Painting goes back to its pure roots

By by T J McNamara
15 Feb, 2005 06:01 AM5 mins to read

Subscribe to listen

Access to Herald Premium articles require a Premium subscription. Subscribe now to listen.
Already a subscriber?  Sign in here

Listening to articles is free for open-access content—explore other articles or learn more about text-to-speech.
‌
Save

    Share this article

The big art news in Britain is that Charles Saatchi - the most prominent collector and taste-maker in contemporary British art - has given over his gallery to a show called The Triumph of Painting. It is the first of three shows this year which will be devoted entirely to painting on a flat surface. His Britart masterpieces have either been sold (Damien Hirst's shark went to New York for US$7 million) or put into storage.

Do the exhibitions here suggest pure painting is big again? Two of the best things on show in Auckland are conceptual art and video, but painting certainly rears its head.

There is a connection with Saatchi. Former Christchurch artist Francis Upritchard has had works bought for the Saatchi Collection and has an exhibition at Artspace until March 5.

The show is a remarkable piece of curatorship. The huge main gallery has only one work, flat on the floor - a large, hairy beast that is half monkey, half spider, though it has only four legs waving in the air. It is a curiosity presented as sculpture.

Other work is pushed so far down to the end of the adjacent long gallery it could almost be overlooked. Here, the fashionable word "vitrine" comes into play. It means putting work in a glass case so it becomes like a museum specimen, isolated and special. Damien Hirst's exhibition in Naples is almost entirely made up of vitrines.

########################################

#### Instructions for the task
According to the art review, what does putting work in a "vitrine" involve, and what effect does it have on the work? Answer in one to three sentences.

#### Stored data
########################################

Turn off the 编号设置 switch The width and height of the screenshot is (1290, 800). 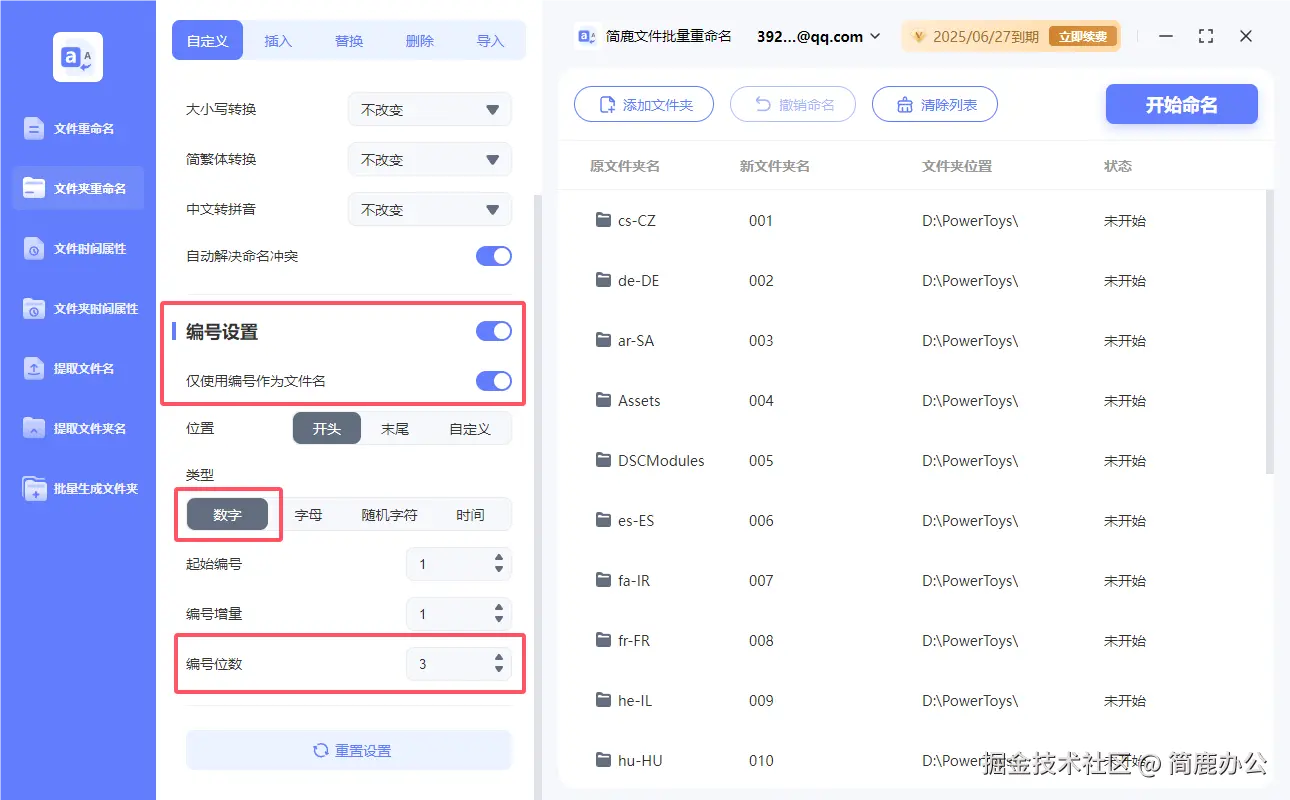[493, 331]
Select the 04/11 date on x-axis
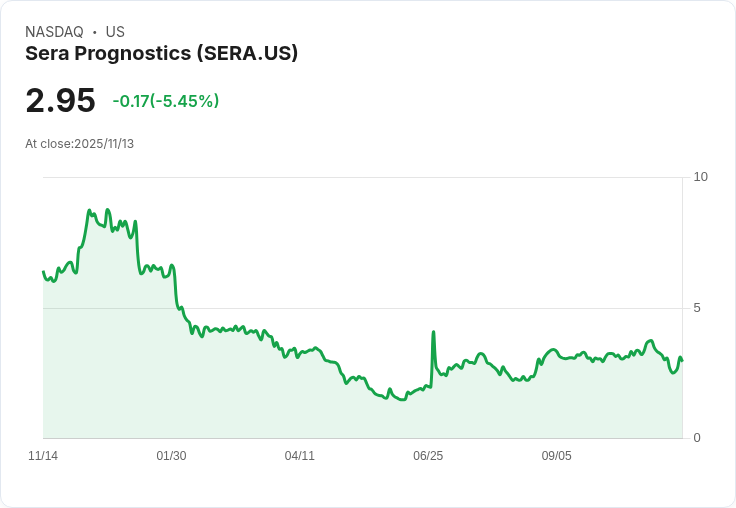This screenshot has height=508, width=736. coord(299,456)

########################################

#### Task solution
Putting work in a vitrine means placing it in a glass case. This makes the work like a museum specimen, isolated and special.